Stored data

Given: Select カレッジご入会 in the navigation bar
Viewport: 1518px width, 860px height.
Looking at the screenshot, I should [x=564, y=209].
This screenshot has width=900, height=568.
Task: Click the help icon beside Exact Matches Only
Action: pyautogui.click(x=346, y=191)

_WORK REQUEST:_ Copy the records exactly, keeping every word in place.

_ANSWER TO THIS EXERCISE:_
Given: Select カレッジご入会 in the navigation bar
Viewport: 1518px width, 860px height.
Looking at the screenshot, I should [x=564, y=209].
This screenshot has width=900, height=568.
Task: Click the help icon beside Exact Matches Only
Action: pyautogui.click(x=346, y=191)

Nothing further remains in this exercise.